Work request
Only the lines of the listing below that run from the line with "Task: Click the Reference # input field" through the line with "Where should I" are to be set down, word for word. Pictures stay out.
:: Task material ::
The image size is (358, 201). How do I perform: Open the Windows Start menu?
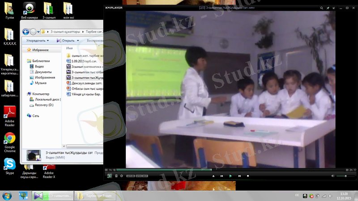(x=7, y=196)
:::
:: Task material ::
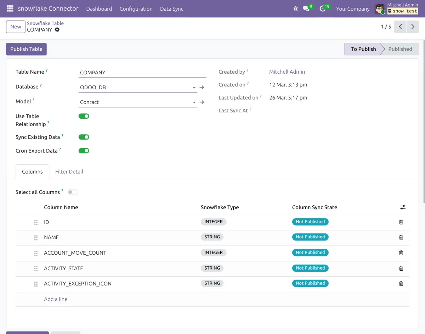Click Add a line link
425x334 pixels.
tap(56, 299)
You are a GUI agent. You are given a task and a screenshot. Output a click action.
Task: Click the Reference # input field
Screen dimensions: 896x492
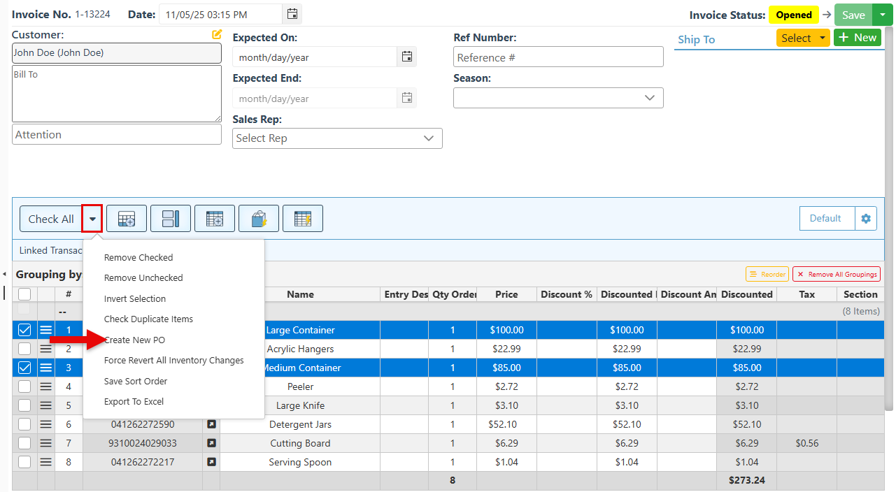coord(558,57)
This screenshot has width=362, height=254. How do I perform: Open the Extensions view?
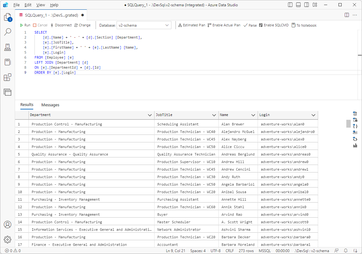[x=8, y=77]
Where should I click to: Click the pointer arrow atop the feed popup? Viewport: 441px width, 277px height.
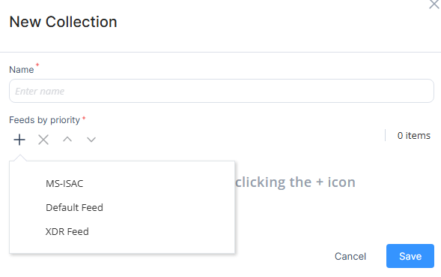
:::
Result of the exercise
Task: Click the Reference # input field
Screen dimensions: 896x492
coord(558,57)
This screenshot has width=362, height=254. How do I perform: Open the Extensions view?
[x=8, y=77]
Where should I click to: Click the pointer arrow atop the feed popup? Viewport: 441px width, 277px height.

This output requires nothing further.